Featured images: Paul Cézanne – Autoportrait; Paul Cézanne – L’homme à la pipe, via mutualalert.com
Edgar Degas - A Ballet Expert
Famous for his paintings, sculpture, printmaking and drawing, Edgar Degas is considered on the most influential Impressionist painter. Attracted by bohemian lifestyle of the 19th-century Paris, he captured the moments of urban life. Intrigued by the human figure, especially female dancers, singers and laundresses, his subject were portrayed in unusual positions. His paintings depicting lower-class subjects were heavily shunned. His famous painting Danseuses En Blanc was sold for $17,050,000 at Sotheby’s New York in 2015, as a highlight of the auction. Known as the artist of the ballet who explored the subject in great depth, Degas captured here four ballerinas with a detailed knowledge of the ballet technique.

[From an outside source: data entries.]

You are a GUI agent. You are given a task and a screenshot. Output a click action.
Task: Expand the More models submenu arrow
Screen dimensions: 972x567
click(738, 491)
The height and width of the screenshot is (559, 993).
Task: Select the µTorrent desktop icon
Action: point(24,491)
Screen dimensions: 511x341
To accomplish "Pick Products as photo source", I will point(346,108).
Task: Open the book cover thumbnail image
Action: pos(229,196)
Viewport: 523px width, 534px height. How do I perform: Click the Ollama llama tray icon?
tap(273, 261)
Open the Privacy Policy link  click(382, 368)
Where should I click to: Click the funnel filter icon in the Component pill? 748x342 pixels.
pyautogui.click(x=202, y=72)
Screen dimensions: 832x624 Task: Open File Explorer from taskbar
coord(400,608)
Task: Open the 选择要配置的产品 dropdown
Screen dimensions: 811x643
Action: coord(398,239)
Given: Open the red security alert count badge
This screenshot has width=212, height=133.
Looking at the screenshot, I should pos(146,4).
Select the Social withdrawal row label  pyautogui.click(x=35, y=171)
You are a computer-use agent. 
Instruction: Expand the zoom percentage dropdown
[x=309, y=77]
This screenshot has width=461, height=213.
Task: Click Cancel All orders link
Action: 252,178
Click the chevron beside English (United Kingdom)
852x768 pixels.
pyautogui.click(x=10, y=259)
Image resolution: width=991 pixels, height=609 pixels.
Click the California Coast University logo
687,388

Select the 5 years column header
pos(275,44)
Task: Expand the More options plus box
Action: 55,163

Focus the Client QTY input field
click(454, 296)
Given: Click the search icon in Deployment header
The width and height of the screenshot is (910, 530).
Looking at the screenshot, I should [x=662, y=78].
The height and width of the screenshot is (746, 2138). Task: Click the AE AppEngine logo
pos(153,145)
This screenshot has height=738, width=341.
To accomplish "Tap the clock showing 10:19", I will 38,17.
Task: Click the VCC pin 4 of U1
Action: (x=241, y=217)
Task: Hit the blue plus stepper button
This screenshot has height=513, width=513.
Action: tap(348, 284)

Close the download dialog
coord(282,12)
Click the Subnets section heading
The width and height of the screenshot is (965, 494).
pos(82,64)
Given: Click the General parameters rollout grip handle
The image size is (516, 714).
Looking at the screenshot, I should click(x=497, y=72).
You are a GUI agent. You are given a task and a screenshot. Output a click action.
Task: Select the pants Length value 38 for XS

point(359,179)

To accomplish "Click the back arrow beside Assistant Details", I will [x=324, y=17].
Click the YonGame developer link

Featured images: Edgar Degas – Self Portrait, photograph; Edgar Degas – Danseuses en Blanc, via sothebys.com
Gustave Courbet - An Artist and Revolutionary
One of the most representative painters of realism, Gustave Courbet challenged the academic painting and scandalized the Parisian society of the 19th century. Born into a wealthy family, he sacrificed bourgeoisie comforts to paint in a creative environment. Capturing the café culture of Bohemian Paris, he painted portraits of its denizens and scenes from daily life. Courbet’s painting Femme nue couchee was sold in 2015 at Christie’s auction for $15,285,000. This long-lost painting was formerly in the possession of the Hungarian Jewish collector Baron Ferenc Hatvany, but it was sold during the World War II. It resurfaced in Slovakia in early 2000s.
Featured images: Gustave Courbet – Le Désespéré (Self-portrait) (detail); Gustave Courbet – Femme Nue Couchee, via berthemorisot.org
Henri Matisse - A Great Colorist
Regarded as the greatest colorist of the 20th century, Henri Matisse emerged as a Post-Impressionist, but as being highly innovative, he became a leader of the Fauvism movement. He altered the course of modern art and inspired several generations of painters. He used color expressively and decoratively, and nudes and still life remained his favorite subject. The portrait of his only daughter Marguerite entitled Mlle. Matisse En Manteau Ecossais is an example of his bravura as a colorist and a manipulator of light. The painting was sold in 2015 at Sotheby’s New York for $13,690,000.